Riproduci per favore senza modifiche le righe dalla prima fino a quella che contiene "click(757, 567)", entrambe comprese.

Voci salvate

□ □ □ □ □ □ □

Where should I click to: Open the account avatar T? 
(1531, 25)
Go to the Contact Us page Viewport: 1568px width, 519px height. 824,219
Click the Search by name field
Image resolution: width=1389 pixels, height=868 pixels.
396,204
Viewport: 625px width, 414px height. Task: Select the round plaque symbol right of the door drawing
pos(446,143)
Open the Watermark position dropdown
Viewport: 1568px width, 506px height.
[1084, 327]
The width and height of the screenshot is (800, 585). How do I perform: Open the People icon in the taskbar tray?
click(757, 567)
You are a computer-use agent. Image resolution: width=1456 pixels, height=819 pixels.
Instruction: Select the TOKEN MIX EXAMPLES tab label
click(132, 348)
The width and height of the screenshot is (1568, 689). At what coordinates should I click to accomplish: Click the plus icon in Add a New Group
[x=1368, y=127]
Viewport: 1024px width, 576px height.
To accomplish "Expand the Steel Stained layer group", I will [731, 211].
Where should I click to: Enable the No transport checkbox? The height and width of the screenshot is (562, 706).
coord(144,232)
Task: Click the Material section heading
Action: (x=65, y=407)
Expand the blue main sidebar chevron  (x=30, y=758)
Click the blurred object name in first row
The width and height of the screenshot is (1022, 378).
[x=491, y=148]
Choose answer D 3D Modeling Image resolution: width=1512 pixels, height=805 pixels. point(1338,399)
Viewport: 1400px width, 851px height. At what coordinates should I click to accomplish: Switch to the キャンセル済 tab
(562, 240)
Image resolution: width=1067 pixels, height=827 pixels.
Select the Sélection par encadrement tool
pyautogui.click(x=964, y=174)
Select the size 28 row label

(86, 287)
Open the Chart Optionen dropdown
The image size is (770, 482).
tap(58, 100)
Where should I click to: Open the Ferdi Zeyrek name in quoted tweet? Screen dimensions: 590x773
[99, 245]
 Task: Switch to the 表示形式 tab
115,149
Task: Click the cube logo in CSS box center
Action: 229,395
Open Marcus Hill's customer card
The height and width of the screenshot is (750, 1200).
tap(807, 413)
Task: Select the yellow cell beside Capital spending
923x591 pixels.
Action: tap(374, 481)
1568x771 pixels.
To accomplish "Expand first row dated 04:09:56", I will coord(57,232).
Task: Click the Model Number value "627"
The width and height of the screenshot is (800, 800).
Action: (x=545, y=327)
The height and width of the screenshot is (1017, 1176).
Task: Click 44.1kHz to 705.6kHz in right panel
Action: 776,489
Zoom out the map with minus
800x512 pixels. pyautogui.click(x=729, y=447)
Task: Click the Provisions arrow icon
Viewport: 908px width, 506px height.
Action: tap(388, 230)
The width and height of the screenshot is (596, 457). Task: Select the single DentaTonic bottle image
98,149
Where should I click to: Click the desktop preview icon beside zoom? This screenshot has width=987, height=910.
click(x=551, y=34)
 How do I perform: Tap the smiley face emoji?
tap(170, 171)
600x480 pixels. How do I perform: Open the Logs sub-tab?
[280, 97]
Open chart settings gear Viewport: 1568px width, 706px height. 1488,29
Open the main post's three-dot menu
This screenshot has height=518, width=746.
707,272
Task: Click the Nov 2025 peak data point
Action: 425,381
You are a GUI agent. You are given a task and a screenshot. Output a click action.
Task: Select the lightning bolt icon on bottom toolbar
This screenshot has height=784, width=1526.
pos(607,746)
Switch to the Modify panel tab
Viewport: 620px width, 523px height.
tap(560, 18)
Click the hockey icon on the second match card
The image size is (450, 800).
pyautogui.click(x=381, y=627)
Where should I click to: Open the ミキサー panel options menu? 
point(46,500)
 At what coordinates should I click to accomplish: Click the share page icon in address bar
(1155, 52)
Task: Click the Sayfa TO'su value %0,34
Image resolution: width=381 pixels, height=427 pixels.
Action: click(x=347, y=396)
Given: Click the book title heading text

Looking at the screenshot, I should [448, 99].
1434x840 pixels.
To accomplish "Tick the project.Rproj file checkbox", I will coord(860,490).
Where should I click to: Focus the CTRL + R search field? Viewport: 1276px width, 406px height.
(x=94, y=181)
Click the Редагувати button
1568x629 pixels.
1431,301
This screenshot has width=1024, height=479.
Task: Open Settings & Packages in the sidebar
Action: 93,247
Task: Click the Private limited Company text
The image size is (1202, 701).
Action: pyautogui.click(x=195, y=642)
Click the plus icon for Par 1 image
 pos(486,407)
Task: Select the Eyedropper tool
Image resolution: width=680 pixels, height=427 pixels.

□ □ □ □ □ □ □

→ **Risposta all'esercizio**:
Where should I click to: Open the account avatar T? 
(1531, 25)
Go to the Contact Us page Viewport: 1568px width, 519px height. 824,219
Click the Search by name field
Image resolution: width=1389 pixels, height=868 pixels.
396,204
Viewport: 625px width, 414px height. Task: Select the round plaque symbol right of the door drawing
pos(446,143)
Open the Watermark position dropdown
Viewport: 1568px width, 506px height.
[1084, 327]
The width and height of the screenshot is (800, 585). How do I perform: Open the People icon in the taskbar tray?
click(757, 567)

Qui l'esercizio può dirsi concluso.